L’intéressée, qui rappelle l’influence exercée sur elle par la Sud-africaine Miriam Makeba, joue la carte de l’humilité mais s’est rendu compte au cours de ses déplacements en tant qu’ambassadrice de l’Unicef que d’autres l’ont aujourd’hui prise pour exemple, que son art était « plus grand » qu’elle, que sa personne « disparaissait » derrière ses chansons emblématiques comme Agolo. Ses multiples engagements, entre autres avec sa fondation Batonga, sont l’héritage de valeurs transmises au sein de sa famille. Impossible, « quand on les a intégrées et que ça permet d’être équilibré », de faire autrement que d’être « dans le don de soi à travers la musique et au-delà, pour faire avancer la société », considère la chanteuse qui désigne le responsable de nombreux maux et s’interroge : « Quand est-ce qu’on va comprendre que l’être humain doit être au-dessus du profit ? »

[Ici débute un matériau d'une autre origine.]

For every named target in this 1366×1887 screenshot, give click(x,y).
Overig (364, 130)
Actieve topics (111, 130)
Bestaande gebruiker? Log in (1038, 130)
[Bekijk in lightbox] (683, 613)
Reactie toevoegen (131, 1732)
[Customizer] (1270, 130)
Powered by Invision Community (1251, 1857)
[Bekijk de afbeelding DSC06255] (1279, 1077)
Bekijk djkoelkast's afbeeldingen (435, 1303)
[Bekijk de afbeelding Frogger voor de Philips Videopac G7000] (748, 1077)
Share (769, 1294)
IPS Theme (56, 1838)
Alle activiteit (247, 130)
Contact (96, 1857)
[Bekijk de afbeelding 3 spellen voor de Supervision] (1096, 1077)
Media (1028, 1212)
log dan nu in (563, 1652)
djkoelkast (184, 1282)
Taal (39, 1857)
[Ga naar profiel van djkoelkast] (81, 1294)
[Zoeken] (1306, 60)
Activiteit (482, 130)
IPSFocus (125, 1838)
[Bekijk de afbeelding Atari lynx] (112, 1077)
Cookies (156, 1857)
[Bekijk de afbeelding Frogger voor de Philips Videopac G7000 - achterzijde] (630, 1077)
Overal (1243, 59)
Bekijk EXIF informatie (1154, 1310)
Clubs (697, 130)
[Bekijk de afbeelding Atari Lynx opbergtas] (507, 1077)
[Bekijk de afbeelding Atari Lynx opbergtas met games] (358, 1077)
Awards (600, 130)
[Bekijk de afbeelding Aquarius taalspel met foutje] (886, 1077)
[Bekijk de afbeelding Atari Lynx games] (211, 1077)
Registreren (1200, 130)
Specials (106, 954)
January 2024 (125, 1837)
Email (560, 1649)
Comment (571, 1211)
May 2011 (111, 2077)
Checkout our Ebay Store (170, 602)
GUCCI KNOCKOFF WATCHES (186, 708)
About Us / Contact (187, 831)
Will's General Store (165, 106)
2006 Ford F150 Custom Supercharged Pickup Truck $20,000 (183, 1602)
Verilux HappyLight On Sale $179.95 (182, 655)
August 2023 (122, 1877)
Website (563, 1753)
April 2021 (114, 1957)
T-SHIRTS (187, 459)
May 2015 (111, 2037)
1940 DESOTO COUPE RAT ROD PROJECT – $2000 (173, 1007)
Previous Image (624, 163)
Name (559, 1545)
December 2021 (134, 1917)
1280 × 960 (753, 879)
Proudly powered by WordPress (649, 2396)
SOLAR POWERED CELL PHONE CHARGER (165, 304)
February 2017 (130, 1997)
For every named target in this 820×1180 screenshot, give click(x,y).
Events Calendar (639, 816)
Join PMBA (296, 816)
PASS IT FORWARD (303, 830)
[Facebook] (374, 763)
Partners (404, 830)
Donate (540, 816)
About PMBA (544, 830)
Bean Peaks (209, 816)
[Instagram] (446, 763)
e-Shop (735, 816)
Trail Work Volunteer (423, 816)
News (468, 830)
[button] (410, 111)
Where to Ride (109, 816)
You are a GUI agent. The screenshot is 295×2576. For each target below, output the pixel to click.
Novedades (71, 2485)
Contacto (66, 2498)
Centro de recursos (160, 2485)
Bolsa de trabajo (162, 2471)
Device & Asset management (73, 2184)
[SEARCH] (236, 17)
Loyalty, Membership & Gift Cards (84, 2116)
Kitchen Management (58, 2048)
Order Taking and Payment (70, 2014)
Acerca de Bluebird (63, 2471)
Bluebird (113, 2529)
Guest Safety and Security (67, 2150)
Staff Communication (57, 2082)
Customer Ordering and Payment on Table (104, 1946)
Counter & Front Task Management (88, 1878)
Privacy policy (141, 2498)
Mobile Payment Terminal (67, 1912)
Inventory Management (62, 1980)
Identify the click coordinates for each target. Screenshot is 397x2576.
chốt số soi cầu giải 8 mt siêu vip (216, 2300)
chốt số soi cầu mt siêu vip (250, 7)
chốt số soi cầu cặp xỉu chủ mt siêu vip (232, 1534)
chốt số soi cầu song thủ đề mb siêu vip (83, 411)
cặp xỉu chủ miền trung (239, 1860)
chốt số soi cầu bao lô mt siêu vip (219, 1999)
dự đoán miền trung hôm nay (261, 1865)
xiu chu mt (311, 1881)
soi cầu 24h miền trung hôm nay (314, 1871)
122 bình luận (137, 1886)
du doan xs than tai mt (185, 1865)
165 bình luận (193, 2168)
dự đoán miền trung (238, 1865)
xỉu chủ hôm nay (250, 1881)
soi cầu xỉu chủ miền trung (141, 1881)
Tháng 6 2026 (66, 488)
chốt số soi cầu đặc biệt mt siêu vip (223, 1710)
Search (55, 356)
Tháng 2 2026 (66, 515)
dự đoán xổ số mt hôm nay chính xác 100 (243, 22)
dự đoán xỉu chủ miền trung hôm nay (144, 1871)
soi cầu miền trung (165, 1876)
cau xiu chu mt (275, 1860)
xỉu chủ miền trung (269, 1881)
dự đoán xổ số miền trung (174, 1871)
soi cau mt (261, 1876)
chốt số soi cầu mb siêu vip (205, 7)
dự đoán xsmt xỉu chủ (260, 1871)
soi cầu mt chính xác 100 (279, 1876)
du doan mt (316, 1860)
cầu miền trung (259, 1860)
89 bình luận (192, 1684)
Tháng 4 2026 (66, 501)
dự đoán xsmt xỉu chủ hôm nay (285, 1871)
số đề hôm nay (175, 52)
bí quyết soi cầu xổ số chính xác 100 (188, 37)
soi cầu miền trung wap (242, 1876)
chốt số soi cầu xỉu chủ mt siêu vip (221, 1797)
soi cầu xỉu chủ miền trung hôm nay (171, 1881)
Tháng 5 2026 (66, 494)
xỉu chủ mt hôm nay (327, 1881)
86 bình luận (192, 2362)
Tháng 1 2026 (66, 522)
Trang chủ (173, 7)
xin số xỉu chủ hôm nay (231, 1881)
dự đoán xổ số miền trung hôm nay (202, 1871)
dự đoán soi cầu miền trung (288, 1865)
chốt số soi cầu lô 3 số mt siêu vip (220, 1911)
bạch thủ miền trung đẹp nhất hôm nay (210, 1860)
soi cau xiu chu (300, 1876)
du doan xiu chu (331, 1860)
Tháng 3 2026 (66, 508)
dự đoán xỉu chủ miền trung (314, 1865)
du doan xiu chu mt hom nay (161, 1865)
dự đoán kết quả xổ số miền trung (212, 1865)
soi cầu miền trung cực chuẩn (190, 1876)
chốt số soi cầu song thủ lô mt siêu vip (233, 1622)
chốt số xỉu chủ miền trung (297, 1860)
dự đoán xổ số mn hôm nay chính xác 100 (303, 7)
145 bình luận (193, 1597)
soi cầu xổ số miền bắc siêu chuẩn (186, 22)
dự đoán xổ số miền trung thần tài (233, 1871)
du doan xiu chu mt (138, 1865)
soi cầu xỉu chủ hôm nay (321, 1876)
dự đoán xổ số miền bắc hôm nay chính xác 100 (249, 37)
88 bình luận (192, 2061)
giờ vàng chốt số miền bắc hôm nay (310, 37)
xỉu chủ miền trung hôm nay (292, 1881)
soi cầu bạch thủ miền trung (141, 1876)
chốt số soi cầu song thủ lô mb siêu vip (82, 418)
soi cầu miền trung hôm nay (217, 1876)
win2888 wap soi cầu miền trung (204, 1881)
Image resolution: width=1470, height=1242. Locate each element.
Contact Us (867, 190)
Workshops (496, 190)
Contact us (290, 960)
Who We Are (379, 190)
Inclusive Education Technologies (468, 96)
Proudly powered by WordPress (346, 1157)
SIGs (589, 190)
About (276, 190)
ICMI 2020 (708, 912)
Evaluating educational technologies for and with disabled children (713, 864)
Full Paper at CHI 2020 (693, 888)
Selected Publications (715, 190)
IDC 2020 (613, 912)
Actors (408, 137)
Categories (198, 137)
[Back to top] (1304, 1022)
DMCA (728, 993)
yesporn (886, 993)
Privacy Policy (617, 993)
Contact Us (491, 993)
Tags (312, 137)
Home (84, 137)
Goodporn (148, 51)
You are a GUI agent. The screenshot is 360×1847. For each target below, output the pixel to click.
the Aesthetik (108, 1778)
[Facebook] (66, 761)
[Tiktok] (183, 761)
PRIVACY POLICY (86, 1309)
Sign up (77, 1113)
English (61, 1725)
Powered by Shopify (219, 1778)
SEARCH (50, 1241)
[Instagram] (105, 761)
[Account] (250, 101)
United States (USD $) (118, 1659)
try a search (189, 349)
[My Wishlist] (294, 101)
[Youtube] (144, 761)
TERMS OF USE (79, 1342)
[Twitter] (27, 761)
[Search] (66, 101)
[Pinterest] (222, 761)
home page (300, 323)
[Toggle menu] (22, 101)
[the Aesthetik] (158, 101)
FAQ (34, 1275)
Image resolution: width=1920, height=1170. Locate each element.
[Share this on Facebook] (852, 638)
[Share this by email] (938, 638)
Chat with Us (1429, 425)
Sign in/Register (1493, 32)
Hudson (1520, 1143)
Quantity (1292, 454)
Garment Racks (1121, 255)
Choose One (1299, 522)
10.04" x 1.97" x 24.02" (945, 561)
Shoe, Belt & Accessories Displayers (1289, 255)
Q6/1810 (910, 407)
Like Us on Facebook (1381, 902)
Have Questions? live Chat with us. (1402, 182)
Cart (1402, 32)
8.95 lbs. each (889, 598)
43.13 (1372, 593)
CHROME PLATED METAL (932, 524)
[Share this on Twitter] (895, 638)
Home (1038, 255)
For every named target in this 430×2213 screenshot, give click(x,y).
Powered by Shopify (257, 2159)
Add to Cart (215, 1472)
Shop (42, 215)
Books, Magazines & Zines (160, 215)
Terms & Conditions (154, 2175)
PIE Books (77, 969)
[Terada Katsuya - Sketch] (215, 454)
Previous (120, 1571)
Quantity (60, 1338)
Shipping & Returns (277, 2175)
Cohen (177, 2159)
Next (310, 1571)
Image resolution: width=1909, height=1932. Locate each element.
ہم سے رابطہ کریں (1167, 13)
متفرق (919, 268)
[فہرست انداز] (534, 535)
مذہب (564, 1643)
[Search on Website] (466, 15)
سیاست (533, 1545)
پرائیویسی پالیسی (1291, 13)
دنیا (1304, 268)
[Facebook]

Pour Imany aussi, « avoir un accès direct au cœur des gens » par la musique fait naitre des responsabilités. « À quoi ça sert si ce n’est pour les idées que tu as envie de défendre ? ». Elle voit sa popularité comme « un privilège et à la fois un honneur parce qu’on peut profiter de cet espace pour rallier les gens à une cause plus grande que nous ». L’endométriose, sujet longtemps tabou et dont elle s’est emparée publiquement depuis plusieurs années, est aujourd’hui mieux prise en compte en France, à la fois par les pouvoir public, mais aussi certaines entreprises majeures.
De son côté, Fatoumata Diawara, qui a fait de la lutte contre l’excision un de ses combats, estime que « les vrais artistes sont engagés », car ils savent « mettre des mots sur des émotions dans lesquelles les gens se reconnaissent », entre blessures d’enfance, non-dits et traumatismes de toutes sortes. « Sinon pourquoi les spectacles seraient pleins ? », sourit la Malienne, comparant artistes et public à « des malades » qui vont « à l’hôpital ». À Juan-les-pins, ce soir-là, en compagnie d’Imany et Angélique Kidjo, elle a soigné plusieurs milliers d’âmes.